TV Preview: Life is Wild

Life is Wild is based on Wild at Heart, the UK series and definitely not the David Lynch movie – it's been called the African 7th Heaven by some critics. That's probably apt. I was one of the few adults with no kids and a sense of irony who had no issue with that other saccharine CW show – it did what it was trying to do very well, and the fact that it wasn't trying to do it for the likes of me was just fine. But Life is Wild seems to be reaching for both the hip teen factor and the wholesome family fare, resulting in an uneasy blend that might not appeal to either audience.

The pilot available for review has since had the roles of the parents recast, so I don't know what that means for other changes. The series revolves around a recently blended family who move to South Africa to reunite the father's kids with their estranged grandfather, take the mother's son away from the temptations of city life, and to help the two sets of children bond with each other and their respective new step-parents.

• **Recorded information**:
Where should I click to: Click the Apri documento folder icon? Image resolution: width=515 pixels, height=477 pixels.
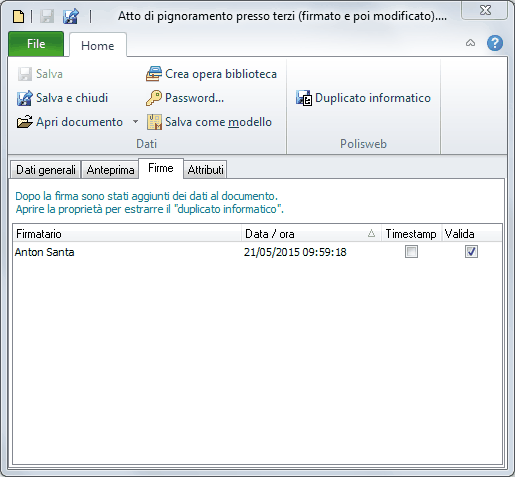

• **Instructions to follow**: Which UK series is Life is Wild based on, according to the Life is Wild preview? Please rely only on the Life is Wild preview.

• **Complete answer**: Wild at Heart.